Before I could even grasp what I was seeing, she pointed to a corner of the drawing.
“This is where it starts, right? At the corner, because we all start reading at the corner. But not this corner. This is the wrong corner to start reading from, which is why I’m telling you to start reading from this corner. Got it?”
I leaned back and looked at her. “Okay?” I managed.
“Okay, so you see the sun here? It’s going to explode one day, according to Space. That’s a book, I read it sometimes, when I’m home. Anyway, it’s going to go kaput, and it’s going to burn…”
She traced her finger down the paper.
“The ground down here. But not if we come up with a solution. You can see that we’ve tried different techniques here. This one…”
She traced her finger to a cabal of green-skinned witches with broomsticks. “…is a gang of witches, and they’re going to lay an evil, black magic spell on the sun. But that won’t work, right? I don’t think it’s going to work. So anyway, then we have…”

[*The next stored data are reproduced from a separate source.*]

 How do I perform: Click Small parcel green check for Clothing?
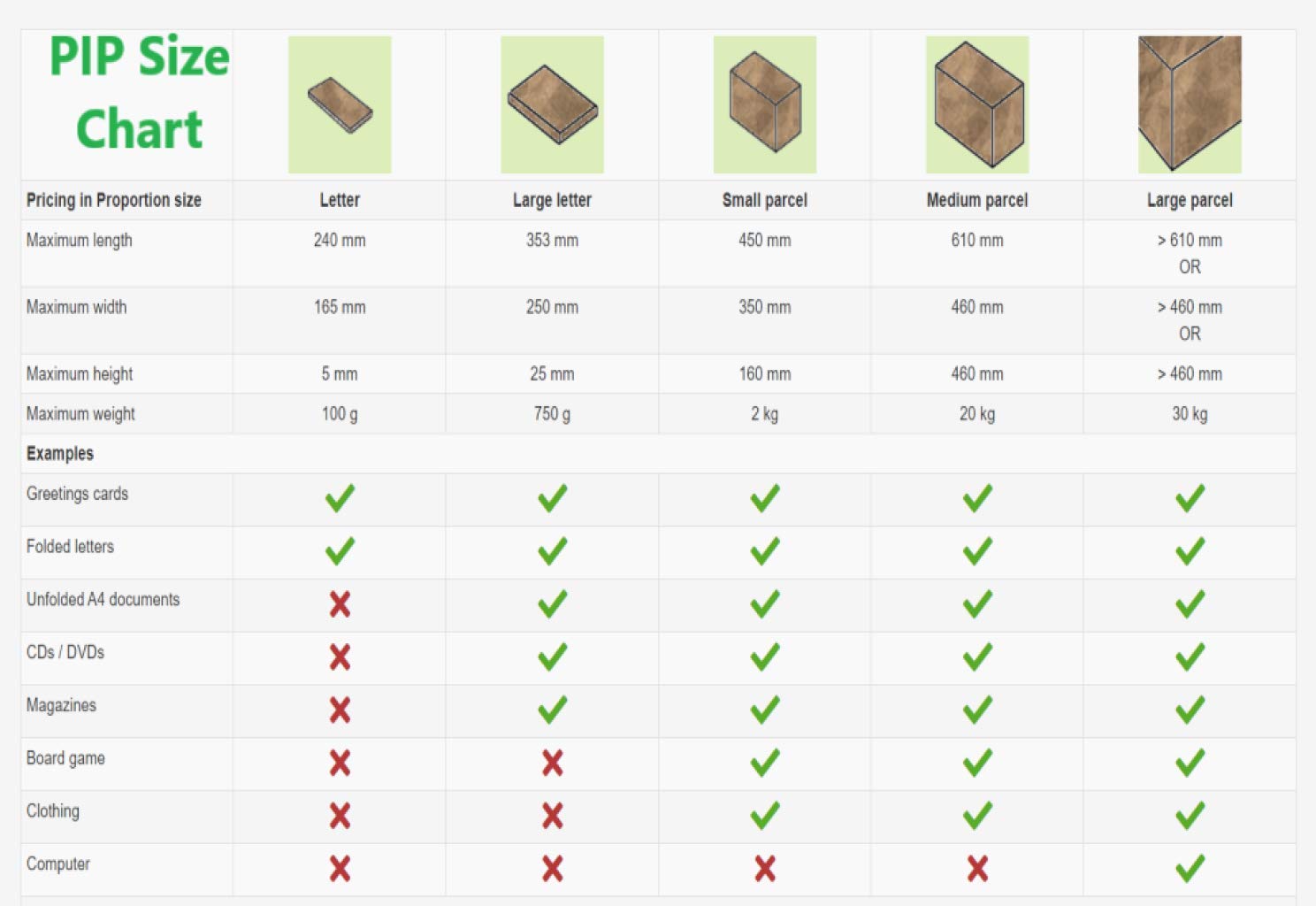point(765,816)
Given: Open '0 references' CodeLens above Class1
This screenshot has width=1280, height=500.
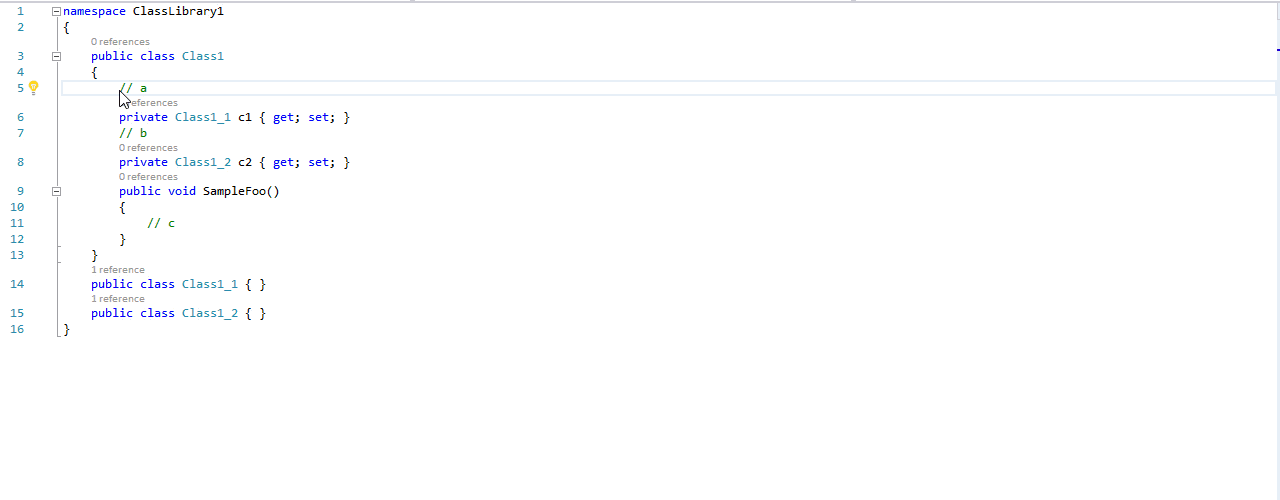Looking at the screenshot, I should click(x=120, y=42).
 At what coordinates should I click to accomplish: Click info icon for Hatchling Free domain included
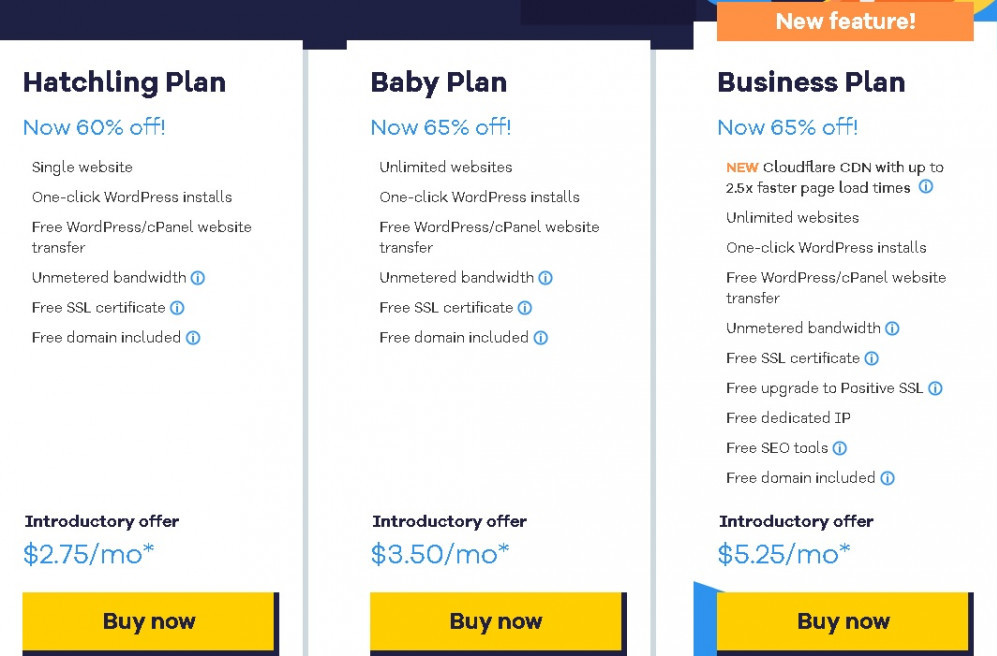193,338
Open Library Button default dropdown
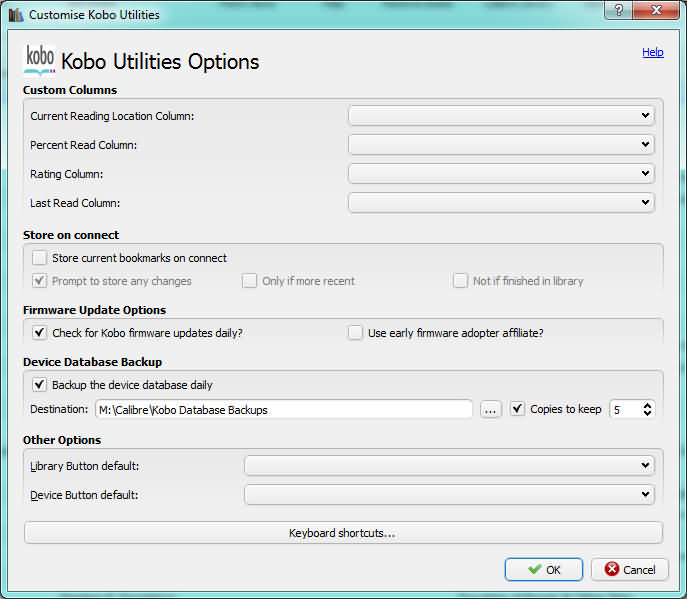This screenshot has width=687, height=599. pos(449,465)
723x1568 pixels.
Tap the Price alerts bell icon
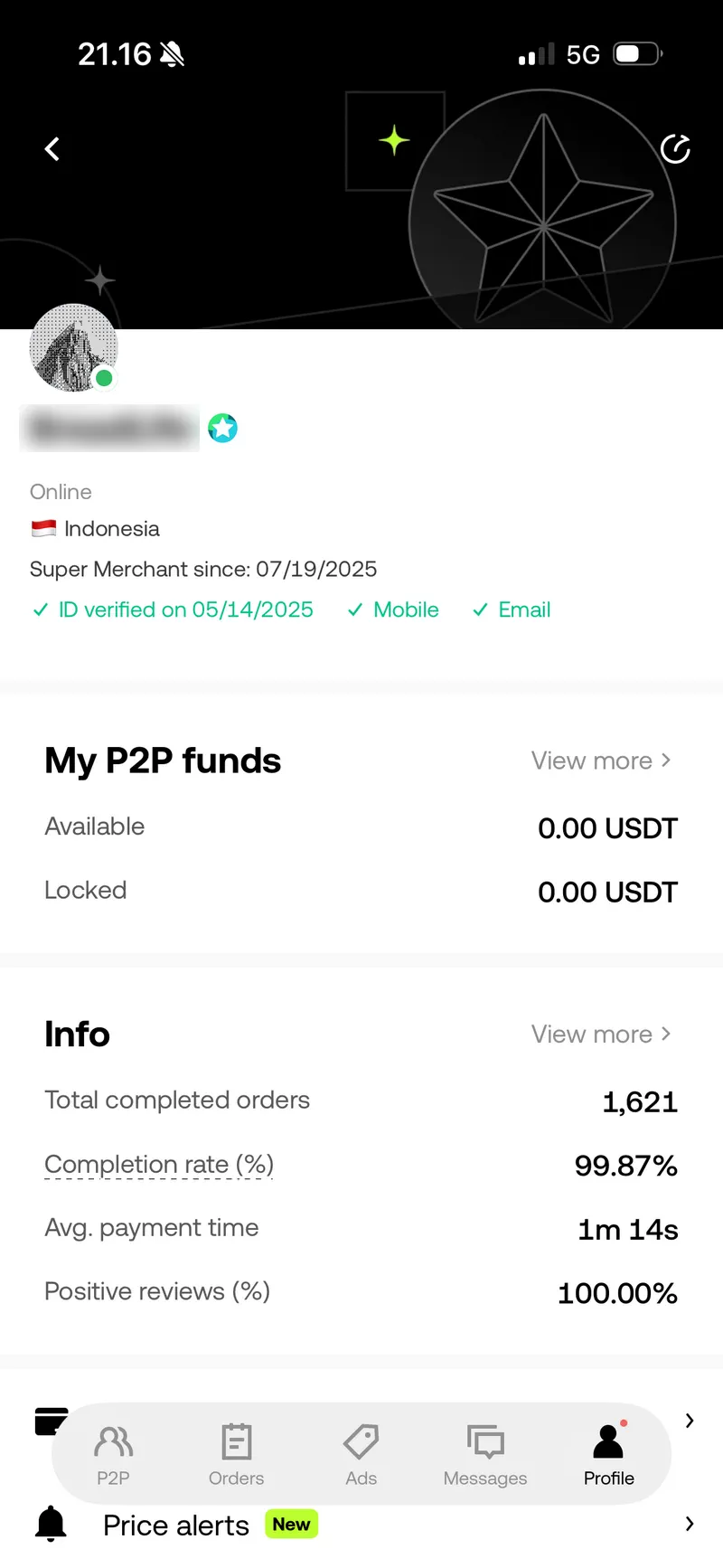[x=51, y=1524]
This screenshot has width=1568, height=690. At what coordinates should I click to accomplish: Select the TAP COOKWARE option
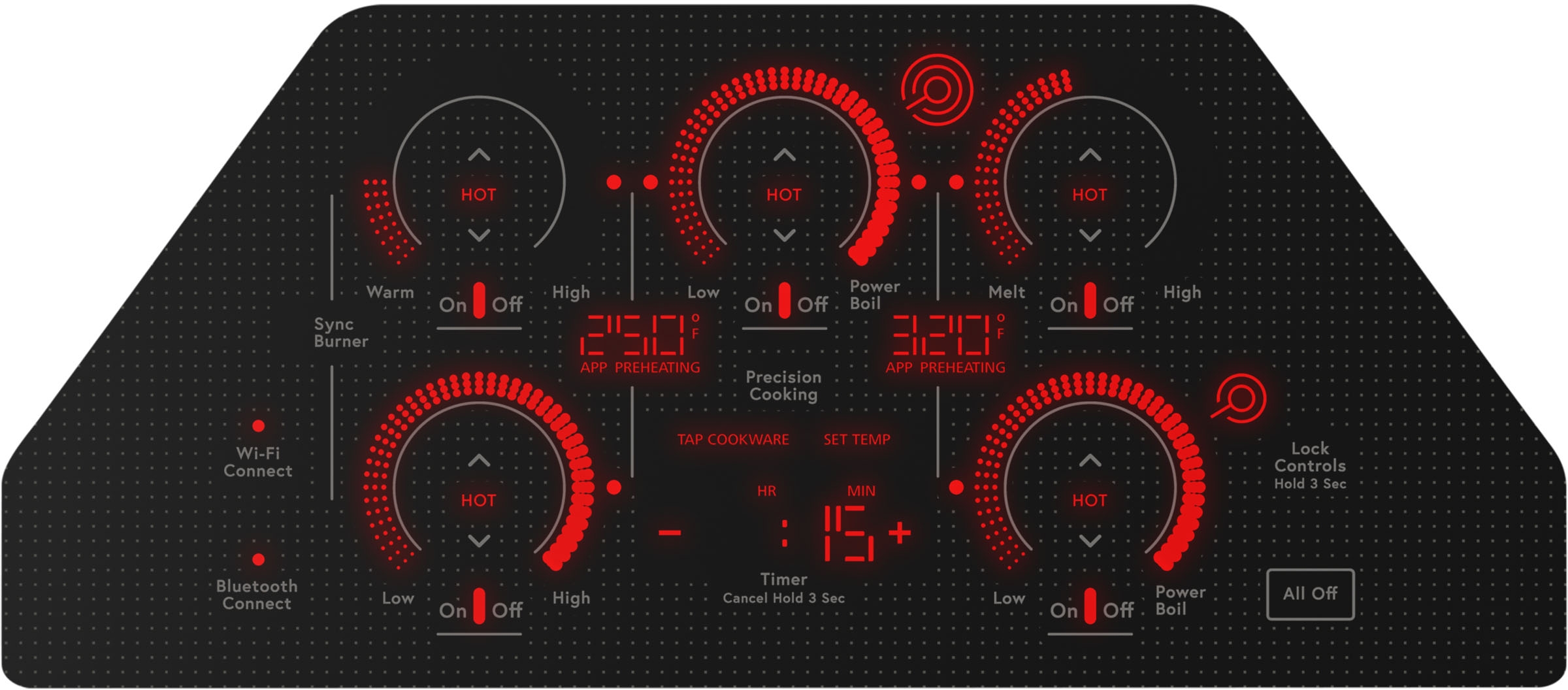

She traced her finger to a tank and a man who looked like a general. “The President. And he calls in the military, and they decide they’re going to shoot the sun, with huge tank guns and stuff. Fighter jets, too, and I guess submarines can launch missiles when they surface. You can see them all here, except the submarine is a little small because… yeah, anyway, it doesn’t work.”
I nodded, following her finger across the paper again, to a concert.
“And then all the big music artists make a concert, and I guess they’re kind of dumb, because they think they can just sing and everyone will be less afraid. And honestly, no one should show up, but they do, lots of people do, because I mean, these artists have a pull, right? They always have such stans.”
“Yes, I think they do,” I slipped in, which got a glimmer of a grin on her face.
“And here, you’ll see that there’s a…” She frowned and cocked her head to the side. “Well, it’s a building, and there’s a lot of smart people in it. You know, like the really smart people, and they’re trying to hack the sun into not exploding. And they’re really smart, but they’re missing the common sense thing. They’re missing that the sun isn’t made of wires and stuff, so you can’t just hack it.”
I sighed. “This is great, can I just… take this off your hands, and I’ll give you a grade when I return it to you?”
She looked at her drawing and then at me. “Okay, I guess, but I need to tell you about the merfolk, who live below the submarine here…”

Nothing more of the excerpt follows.